While Wikipedia lists The Story of the Treasure Seekers and The Woodbegoods as her most well-known series, I tend to think of E. Nesbit in this order:
The Enchanted Castle. In the early 90s, I had memberships to not just the SFF bookclub but also a children's lit one and I got a beautiful hardcover version of this book. I hadn't read it in years, and I promptly sat down and fondled the pretty, pretty book and reread it. Three children discover a fabulous estate and castle while on holiday. This book is everything I loved in my childhood - gorgeous grounds, exploring a castle, England, and magic. [As a kid, we were camping outside Nelson B.C. Canada while there for a swim meet and a group of us went out for a walk where we found an amazing mansion and snuck into the grounds - it was the closest thing to living in an E. Nesbit book I came to. Years later, thanks to the internet, I actually found it - it's now a B&B called the Blaylock Mansion]
Five Children and It. Published in 1902 and never out of print, this is the story of five siblings (based on E. Nesbit's children) who find a wish-granting and grumpy sand fairy. Learning how to use their daily wish and the ramifications of not wishing carefully is a part of the story, but not in a slam it over your head lesson learning sort of way. Still plenty of fun to be had!
The Railway Children. I think I read this because I loved The Boxcar Children and the similarity in names made me pick it up. I recall enjoying it but not remembering a lot about it, but it's still one of those books I think of when I think of E. Nesbit. Knowing more about her and her social views, this book makes more sense as an adult too - there is a Russian exile who was persecuted for writing a book about how to help poor people. Per Wikipedia, there were a couple friends of E. Nesbit who had similar circumstances that likely inspired this piece of the book.

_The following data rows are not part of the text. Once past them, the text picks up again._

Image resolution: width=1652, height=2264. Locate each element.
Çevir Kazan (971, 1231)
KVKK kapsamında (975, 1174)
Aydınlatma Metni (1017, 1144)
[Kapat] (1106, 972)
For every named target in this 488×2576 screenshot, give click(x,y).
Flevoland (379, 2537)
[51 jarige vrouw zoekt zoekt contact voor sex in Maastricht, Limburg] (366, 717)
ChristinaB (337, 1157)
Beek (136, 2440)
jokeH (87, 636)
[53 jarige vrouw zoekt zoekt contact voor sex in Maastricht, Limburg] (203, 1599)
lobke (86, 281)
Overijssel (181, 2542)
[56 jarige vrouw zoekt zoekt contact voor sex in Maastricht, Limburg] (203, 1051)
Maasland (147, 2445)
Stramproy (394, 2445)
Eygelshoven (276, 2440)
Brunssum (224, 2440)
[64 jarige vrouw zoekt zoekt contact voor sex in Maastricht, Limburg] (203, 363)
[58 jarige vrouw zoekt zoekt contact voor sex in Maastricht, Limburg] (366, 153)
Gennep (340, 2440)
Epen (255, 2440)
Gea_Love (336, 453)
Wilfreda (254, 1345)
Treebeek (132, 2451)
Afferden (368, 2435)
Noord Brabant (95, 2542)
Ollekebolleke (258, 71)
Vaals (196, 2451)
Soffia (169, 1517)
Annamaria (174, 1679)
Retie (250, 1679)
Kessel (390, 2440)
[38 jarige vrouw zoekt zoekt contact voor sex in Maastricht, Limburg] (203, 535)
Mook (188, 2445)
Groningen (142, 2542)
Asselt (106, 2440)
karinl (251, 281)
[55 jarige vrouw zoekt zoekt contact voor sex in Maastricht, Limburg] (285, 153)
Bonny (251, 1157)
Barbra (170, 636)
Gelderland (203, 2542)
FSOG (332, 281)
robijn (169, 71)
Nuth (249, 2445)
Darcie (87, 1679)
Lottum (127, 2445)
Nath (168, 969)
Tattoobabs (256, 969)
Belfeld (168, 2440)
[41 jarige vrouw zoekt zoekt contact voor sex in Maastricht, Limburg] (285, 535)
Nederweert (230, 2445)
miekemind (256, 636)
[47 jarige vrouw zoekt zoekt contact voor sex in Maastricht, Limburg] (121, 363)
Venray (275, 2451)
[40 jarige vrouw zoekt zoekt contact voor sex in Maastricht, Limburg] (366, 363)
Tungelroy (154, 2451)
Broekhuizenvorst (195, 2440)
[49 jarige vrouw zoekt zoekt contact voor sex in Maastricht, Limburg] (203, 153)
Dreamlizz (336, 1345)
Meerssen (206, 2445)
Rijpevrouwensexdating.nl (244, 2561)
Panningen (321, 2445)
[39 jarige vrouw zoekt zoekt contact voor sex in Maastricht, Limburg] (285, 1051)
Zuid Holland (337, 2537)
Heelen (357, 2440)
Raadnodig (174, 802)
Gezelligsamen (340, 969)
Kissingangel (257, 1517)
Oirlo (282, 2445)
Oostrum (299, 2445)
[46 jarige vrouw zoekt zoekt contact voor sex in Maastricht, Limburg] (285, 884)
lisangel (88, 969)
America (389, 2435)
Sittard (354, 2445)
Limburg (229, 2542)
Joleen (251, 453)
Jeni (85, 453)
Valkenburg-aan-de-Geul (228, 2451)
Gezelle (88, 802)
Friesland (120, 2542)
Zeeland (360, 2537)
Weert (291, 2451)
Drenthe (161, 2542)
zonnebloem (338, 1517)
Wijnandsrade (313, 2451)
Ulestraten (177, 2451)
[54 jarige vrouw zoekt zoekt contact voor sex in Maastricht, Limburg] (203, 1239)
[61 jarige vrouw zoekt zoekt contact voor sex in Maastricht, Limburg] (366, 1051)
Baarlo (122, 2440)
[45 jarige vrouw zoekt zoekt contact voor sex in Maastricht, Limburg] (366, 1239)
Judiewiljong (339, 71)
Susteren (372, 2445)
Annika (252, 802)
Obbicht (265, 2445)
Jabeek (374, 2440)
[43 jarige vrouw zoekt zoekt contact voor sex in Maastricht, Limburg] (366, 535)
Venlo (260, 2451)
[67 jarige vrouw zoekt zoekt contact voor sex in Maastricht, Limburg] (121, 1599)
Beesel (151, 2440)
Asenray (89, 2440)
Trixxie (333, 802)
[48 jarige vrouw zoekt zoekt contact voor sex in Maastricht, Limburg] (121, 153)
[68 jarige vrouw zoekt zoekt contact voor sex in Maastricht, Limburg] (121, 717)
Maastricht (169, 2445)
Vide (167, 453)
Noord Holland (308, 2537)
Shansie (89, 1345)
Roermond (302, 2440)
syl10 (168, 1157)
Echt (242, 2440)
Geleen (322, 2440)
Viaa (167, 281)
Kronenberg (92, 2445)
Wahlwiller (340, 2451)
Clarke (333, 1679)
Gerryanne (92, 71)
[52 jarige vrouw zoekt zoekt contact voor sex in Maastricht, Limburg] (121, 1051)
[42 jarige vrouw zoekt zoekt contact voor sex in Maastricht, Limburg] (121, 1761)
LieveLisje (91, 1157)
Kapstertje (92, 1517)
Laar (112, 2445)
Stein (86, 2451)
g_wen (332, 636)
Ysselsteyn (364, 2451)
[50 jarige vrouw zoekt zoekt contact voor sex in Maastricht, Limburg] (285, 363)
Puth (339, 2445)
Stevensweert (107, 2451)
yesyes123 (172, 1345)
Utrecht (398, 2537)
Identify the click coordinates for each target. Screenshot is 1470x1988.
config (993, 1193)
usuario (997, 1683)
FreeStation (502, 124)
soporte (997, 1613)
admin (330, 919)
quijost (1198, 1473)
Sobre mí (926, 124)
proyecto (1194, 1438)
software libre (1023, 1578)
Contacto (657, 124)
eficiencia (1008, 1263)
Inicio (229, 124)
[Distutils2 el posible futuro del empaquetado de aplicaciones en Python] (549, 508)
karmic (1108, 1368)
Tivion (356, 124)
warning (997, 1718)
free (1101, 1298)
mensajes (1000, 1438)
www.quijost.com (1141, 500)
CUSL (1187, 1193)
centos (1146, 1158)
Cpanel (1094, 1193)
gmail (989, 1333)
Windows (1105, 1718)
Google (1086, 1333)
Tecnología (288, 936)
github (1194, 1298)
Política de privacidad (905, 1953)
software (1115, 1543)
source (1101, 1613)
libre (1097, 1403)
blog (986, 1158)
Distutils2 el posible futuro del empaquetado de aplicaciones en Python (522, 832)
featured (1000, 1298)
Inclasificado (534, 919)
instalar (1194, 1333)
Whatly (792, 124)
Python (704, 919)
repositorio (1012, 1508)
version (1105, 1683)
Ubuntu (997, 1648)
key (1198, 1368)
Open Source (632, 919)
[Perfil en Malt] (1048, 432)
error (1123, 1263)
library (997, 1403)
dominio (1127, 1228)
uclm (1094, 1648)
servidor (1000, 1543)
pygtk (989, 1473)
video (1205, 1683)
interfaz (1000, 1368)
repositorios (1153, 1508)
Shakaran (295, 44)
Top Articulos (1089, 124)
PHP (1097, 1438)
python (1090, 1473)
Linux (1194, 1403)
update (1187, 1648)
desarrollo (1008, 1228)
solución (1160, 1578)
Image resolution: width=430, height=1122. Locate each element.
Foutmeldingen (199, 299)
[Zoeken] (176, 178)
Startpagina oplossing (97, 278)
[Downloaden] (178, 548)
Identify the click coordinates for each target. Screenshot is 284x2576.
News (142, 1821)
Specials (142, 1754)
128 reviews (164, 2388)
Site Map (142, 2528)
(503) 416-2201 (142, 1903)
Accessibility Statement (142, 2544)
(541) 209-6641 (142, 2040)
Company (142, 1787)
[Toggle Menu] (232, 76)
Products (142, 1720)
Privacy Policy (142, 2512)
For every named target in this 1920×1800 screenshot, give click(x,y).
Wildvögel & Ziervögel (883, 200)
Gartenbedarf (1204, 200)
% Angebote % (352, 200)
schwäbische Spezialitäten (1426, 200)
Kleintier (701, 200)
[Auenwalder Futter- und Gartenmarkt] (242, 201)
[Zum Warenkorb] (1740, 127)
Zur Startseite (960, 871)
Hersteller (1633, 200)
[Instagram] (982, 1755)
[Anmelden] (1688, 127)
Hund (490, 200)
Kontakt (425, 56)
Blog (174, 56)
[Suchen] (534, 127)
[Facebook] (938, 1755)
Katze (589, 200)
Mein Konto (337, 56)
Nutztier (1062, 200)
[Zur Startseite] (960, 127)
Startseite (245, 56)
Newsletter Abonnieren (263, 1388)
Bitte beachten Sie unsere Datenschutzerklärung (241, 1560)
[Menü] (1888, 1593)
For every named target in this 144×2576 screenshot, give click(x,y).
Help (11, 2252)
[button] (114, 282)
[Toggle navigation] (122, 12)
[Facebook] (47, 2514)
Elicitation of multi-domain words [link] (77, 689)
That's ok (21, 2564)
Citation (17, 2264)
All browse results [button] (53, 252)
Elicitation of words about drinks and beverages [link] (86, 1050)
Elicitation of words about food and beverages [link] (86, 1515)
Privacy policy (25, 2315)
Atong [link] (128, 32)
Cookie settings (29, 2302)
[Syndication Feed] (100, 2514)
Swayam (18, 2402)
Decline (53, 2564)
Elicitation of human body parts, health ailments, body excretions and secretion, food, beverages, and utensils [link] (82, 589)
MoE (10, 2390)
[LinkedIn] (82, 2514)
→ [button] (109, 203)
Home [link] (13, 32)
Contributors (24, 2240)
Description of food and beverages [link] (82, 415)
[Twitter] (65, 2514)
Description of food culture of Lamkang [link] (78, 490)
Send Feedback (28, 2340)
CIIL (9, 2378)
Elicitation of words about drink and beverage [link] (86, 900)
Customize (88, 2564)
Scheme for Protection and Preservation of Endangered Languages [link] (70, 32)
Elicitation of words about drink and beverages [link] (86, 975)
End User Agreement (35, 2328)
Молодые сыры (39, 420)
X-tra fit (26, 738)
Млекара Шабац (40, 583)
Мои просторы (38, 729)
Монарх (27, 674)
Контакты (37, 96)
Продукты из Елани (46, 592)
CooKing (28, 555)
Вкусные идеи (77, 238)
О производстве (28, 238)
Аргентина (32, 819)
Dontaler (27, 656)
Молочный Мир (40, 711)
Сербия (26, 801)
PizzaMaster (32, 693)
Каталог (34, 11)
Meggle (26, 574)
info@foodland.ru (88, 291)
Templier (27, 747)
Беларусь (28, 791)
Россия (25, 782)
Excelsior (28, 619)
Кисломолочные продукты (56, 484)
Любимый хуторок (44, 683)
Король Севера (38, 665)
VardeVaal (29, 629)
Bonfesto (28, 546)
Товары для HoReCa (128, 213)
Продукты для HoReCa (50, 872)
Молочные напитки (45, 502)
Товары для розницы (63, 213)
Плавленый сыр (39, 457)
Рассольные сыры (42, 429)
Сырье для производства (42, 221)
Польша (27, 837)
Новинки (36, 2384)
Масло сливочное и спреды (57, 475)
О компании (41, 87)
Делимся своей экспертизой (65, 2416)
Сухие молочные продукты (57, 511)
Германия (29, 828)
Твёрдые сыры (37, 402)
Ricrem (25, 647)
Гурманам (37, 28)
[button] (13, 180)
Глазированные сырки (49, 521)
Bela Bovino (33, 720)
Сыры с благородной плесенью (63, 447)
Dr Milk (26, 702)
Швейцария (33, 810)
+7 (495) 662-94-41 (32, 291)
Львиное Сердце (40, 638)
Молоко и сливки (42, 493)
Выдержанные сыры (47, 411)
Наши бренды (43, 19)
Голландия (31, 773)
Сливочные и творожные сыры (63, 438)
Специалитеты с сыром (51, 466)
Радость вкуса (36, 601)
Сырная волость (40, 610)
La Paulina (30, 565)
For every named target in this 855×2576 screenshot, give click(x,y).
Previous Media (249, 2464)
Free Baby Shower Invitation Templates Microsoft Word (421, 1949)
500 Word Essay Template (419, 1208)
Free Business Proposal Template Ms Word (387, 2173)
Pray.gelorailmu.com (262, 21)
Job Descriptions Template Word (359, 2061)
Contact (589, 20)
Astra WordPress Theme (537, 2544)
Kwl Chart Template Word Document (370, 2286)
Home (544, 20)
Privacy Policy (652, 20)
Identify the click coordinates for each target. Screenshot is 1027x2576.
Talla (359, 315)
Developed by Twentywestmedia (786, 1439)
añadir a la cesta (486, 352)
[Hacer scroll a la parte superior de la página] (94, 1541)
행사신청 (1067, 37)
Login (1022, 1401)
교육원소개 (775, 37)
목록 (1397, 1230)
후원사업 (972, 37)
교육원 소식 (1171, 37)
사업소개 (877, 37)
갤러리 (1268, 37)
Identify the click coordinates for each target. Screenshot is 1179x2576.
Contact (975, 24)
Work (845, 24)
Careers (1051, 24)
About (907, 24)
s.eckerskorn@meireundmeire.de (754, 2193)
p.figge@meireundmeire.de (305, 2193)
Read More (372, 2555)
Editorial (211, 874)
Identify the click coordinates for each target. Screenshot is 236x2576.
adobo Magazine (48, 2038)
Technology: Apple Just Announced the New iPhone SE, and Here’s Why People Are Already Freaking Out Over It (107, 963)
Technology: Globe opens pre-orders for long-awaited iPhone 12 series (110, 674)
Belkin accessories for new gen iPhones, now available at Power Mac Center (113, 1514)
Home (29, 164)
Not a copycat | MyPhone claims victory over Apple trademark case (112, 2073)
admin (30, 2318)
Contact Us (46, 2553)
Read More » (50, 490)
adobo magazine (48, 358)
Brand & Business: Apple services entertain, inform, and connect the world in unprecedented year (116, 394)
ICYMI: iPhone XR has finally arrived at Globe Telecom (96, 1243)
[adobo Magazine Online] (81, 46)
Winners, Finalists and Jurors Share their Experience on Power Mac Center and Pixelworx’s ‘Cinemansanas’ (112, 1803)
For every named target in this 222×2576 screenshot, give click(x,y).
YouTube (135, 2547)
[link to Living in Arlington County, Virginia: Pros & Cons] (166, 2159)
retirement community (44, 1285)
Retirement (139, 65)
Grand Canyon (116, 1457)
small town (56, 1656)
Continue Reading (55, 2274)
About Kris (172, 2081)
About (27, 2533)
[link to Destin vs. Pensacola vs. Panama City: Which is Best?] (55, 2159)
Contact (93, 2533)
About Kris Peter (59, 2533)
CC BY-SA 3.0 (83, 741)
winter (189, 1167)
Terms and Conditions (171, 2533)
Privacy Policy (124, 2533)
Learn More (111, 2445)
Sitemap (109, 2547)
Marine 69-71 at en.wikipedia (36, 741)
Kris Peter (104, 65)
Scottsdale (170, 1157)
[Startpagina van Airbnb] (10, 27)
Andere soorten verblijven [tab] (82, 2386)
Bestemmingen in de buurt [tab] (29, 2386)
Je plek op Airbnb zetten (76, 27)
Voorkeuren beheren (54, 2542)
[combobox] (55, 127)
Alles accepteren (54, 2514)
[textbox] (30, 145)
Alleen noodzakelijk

The Story of the Treasure Seekers. The first of 3 books about the Bastables, and while I get that it is the most well-known probably, I tend to think of the others listed here before I think of this one. That doesn't mean I didn't love this one - I totally did. I revisit The Enchanted Castle more than any others and needed to mention it first! This is a story of six siblings trying to get their family fortune back.
E. Nesbit had a fascinating and complicated life, and we received a lot of amazing children's literature out of it that influenced reams of famous authors who in turn influenced more authors, many of whom are responsible for the awesome books we're still reading every day. If you are looking for some books to influence a great kid - or if you just want to read some classics, E. Nesbit is a great place to start.
“Ladylike is the beastliest word there is, I think. If a girl isn't a lady, it isn't worth while to be only like one, she'd better let it alone and be a free and happy bounder.”
“I think everyone in the world is friends if you can only get them to see you don't want to be un-friends.”
Heathyr Fields was raised in a small town in Washington state in the US, but was firmly convinced she belonged in a magical British boarding school. A childhood spent sipping at the well of Britain's best children's lit authors meant she had "Ideas" about the proper way to spell "colour" and "theatre" and the like in opposition those held by the tyrants controlling her grades. Now well past the age of graduation, she cheerfully adds the u's and reverse the "ers" to her heart's content. Maybe some day she'll even get a passport so she can do a thorough inspection of antique wardrobes. Until then, online snark and accolades will be her hallmark.